Task goal: As written and without pictures, set down the lines from the one that contains "Click the dashboard refresh icon" through the end of the data.

Stored entries:
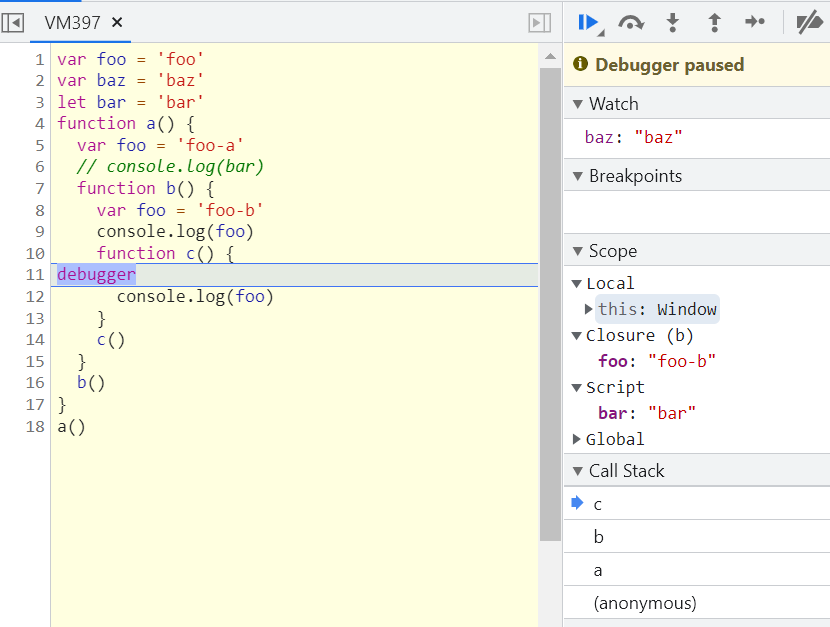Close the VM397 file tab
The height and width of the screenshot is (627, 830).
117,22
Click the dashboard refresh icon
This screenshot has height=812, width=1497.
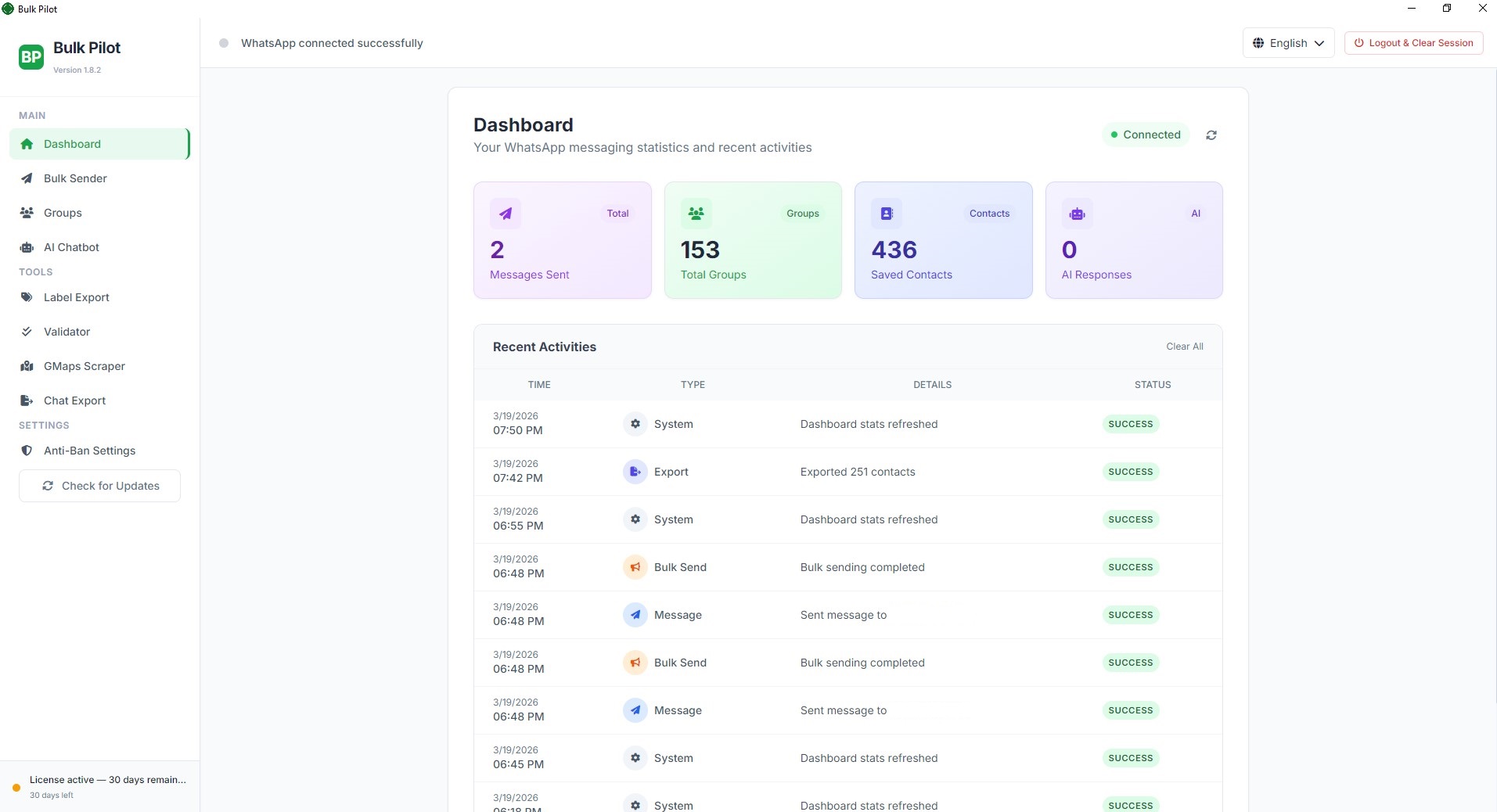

Task result:
Click the dashboard refresh icon
This screenshot has height=812, width=1497.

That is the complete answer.